The codes below provide the summary of the final analytic sample.

summ2 <- data.frame(Corpus = c("blogs", "news", "tweeter"),
           Size = c(format(object.size(blogs_corp), "GB", digits = 3),
             format(object.size(news_corp), "GB", digits = 3),
             format(object.size(tweet_corp), "GB", digits = 3)),
           Sentences = c(ndoc(blogs_corp), ndoc(news_corp),
                         ndoc(tweet_corp)) )


knitr::kable(summ2, caption = "Summary description of the analytic sample")
Summary description of the analytic sample
Corpus Size Sentences
blogs 0.05 Gb 202007
news 0.004 Gb 14051
tweeter 0.053 Gb 258384

Training and test data

The analytic text data is now divided into training and testing sets in ratio 60% to 40%. The training set will be used to train the algorithm and statistical parameters. These will be used to compute probabilities on the test set. The split is done separately by document to minimize potential bias of one set against the other with respect to data source domain.

# blogs
n <- length(blogs_corp$documents[,1])
n.train <- round(0.8*n) 

train.blogs <- blogs_corp$documents[1:n.train, 1]
test.blogs <- blogs_corp$documents[(n.train + 1):n, 1]

# news
n <- length(news_corp$documents[,1])
n.train <- round(0.8*n)

train.news <- news_corp$documents[1:n.train, 1]
test.news <- news_corp$documents[(n.train + 1):n, 1]

# tweeter
n <- length(tweet_corp$documents[,1])
n.train <- round(0.8*n)

train.tweet <- tweet_corp$documents[1:n.train, 1]
test.tweet <- tweet_corp$documents[(n.train + 1):n, 1]

Combine documents for later modeling

The Blogs, News, and Twitter text documents are from different domains, as reflected by their different TTRs for example. Notwithstanding, in order to further reduce the overall document size they will be combined into one dataset for modeling purpose.

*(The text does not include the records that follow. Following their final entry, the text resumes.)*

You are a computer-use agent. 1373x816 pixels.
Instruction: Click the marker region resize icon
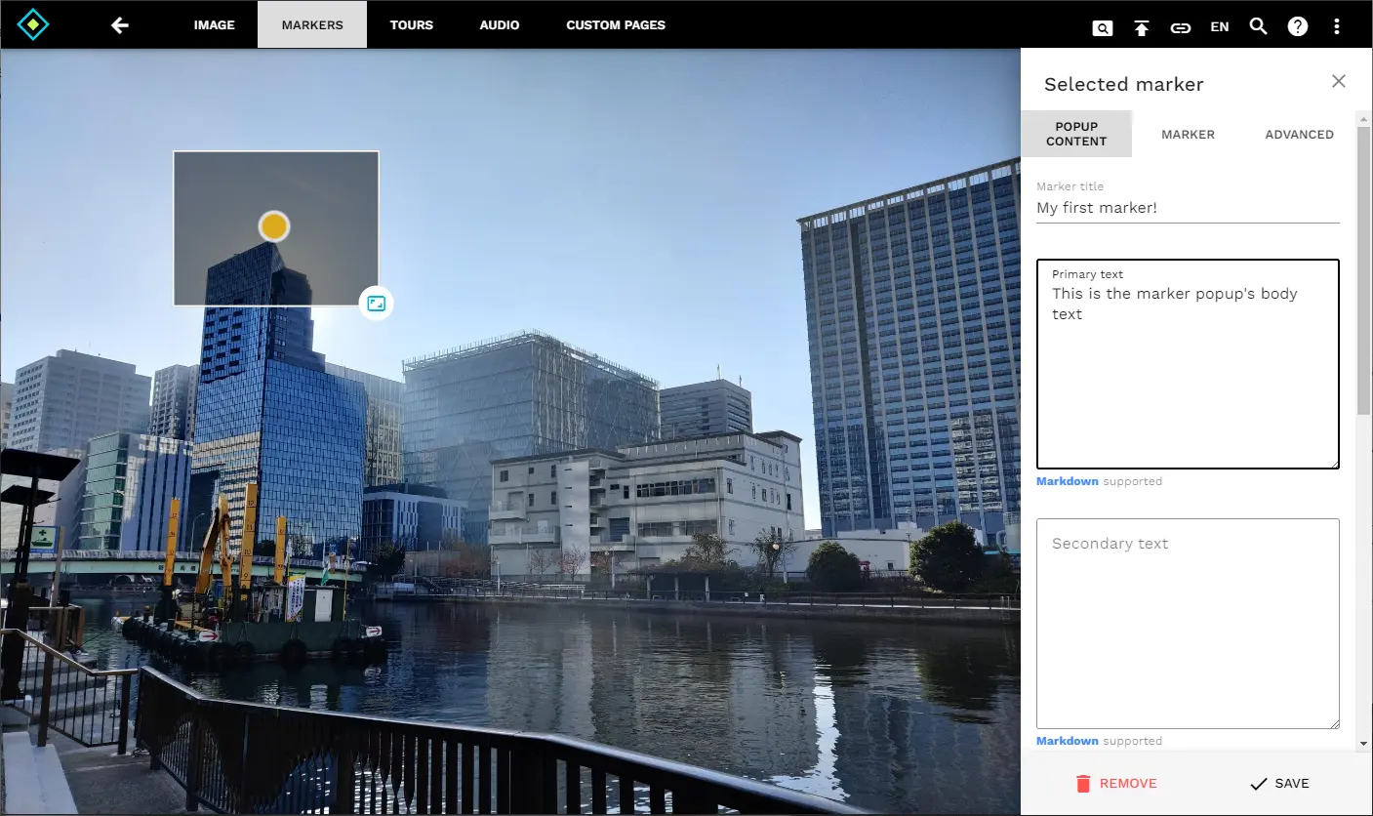376,304

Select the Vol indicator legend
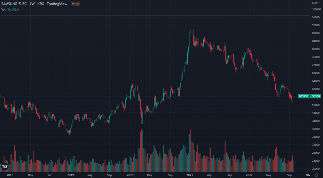[x=3, y=9]
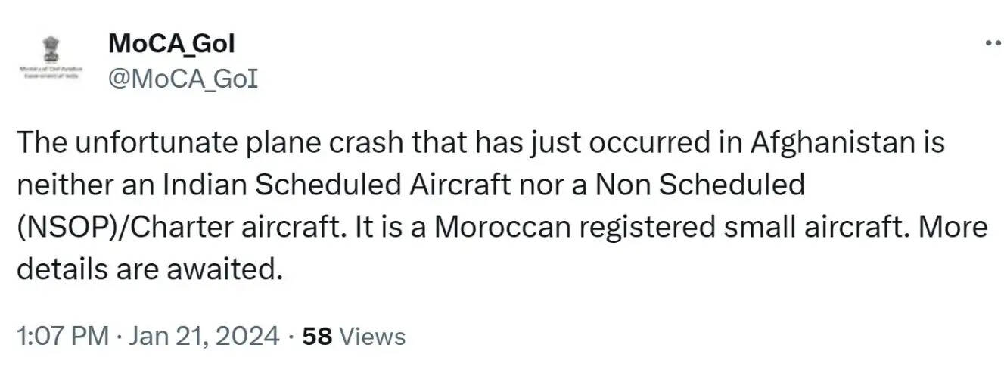
Task: Open the MoCA_GoI display name profile link
Action: [172, 44]
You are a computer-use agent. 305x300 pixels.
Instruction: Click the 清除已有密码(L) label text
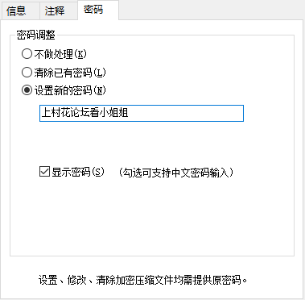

The following codes combine the documents, currently represented as vectors of sentences, separately by training and testing data.

### Combine sentence vectors for training, testing samples

train <- c(train.blogs, train.news, train.tweet)
length(train)
## [1] 379554
train[1:10]
##  [1] "(For Oswald Plummer it is Delia's bottom that is of especial interest â\200\" as evidenced by the fact that his hand is at present handling it â\200\" but we will come to that.)"
##  [2] "Keep some space for try another food in another shop as well!!!"                                                                                                            
##  [3] "â\200\231 nonsense then maybe thereâ\200\231d be an interesting show here."                                                                                                             
##  [4] "Practice at least one."                                                                                                                                                     
##  [5] "It's such an outrageous story that one is reminded of Josef Goebbels' famous dictum that \"the bigger the lie, the more people will believe it.\""                          
##  [6] "His wood working studio was adjacent and he had to walk through the pea gravel to come and go."                                                                             
##  [7] "Also it can be helpful to play the melody on a piano and sing with it to get the notes right in the head."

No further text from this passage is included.